Material for this task:
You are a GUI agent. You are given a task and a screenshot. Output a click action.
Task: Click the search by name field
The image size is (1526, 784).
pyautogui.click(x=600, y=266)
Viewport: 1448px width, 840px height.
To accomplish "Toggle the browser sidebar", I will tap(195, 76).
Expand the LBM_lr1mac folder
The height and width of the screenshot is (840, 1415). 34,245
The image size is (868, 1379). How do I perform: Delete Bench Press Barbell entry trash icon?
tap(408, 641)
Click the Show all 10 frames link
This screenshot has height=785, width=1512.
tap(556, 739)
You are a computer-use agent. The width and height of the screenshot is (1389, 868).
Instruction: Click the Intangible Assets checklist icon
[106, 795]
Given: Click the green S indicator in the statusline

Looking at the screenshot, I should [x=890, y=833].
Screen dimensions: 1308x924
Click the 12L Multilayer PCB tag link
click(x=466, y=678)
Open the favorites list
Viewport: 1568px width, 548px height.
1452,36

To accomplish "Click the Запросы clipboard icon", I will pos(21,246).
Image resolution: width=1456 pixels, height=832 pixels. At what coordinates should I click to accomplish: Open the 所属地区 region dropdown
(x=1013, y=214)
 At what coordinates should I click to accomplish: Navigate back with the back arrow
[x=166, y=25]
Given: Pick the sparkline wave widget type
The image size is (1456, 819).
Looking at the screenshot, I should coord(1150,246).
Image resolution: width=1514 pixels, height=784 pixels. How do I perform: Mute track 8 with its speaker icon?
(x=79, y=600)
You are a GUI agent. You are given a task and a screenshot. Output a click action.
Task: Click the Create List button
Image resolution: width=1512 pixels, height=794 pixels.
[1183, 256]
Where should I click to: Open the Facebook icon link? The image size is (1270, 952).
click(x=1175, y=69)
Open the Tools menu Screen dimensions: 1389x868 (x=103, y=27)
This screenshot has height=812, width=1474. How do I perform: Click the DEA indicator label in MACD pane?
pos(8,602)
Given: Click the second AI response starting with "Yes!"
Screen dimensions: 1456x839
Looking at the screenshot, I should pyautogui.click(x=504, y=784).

What to do: Nothing should be dropped or changed, so repeat all of the entries exactly.

Response to the task:
You are a GUI agent. You are given a task and a screenshot. Output a click action.
Task: Click the search by name field
The image size is (1526, 784).
pyautogui.click(x=600, y=266)
Viewport: 1448px width, 840px height.
To accomplish "Toggle the browser sidebar", I will tap(195, 76).
Expand the LBM_lr1mac folder
The height and width of the screenshot is (840, 1415). 34,245
The image size is (868, 1379). How do I perform: Delete Bench Press Barbell entry trash icon?
tap(408, 641)
Click the Show all 10 frames link
This screenshot has height=785, width=1512.
tap(556, 739)
You are a computer-use agent. The width and height of the screenshot is (1389, 868).
Instruction: Click the Intangible Assets checklist icon
[106, 795]
Given: Click the green S indicator in the statusline

Looking at the screenshot, I should [x=890, y=833].
Screen dimensions: 1308x924
Click the 12L Multilayer PCB tag link
click(x=466, y=678)
Open the favorites list
Viewport: 1568px width, 548px height.
1452,36

To accomplish "Click the Запросы clipboard icon", I will pos(21,246).
Image resolution: width=1456 pixels, height=832 pixels. At what coordinates should I click to accomplish: Open the 所属地区 region dropdown
(x=1013, y=214)
 At what coordinates should I click to accomplish: Navigate back with the back arrow
[x=166, y=25]
Given: Pick the sparkline wave widget type
The image size is (1456, 819).
Looking at the screenshot, I should coord(1150,246).
Image resolution: width=1514 pixels, height=784 pixels. How do I perform: Mute track 8 with its speaker icon?
(x=79, y=600)
You are a GUI agent. You are given a task and a screenshot. Output a click action.
Task: Click the Create List button
Image resolution: width=1512 pixels, height=794 pixels.
[1183, 256]
Where should I click to: Open the Facebook icon link? The image size is (1270, 952).
click(x=1175, y=69)
Open the Tools menu Screen dimensions: 1389x868 (x=103, y=27)
This screenshot has height=812, width=1474. How do I perform: Click the DEA indicator label in MACD pane?
pos(8,602)
Given: Click the second AI response starting with "Yes!"
Screen dimensions: 1456x839
Looking at the screenshot, I should pyautogui.click(x=504, y=784).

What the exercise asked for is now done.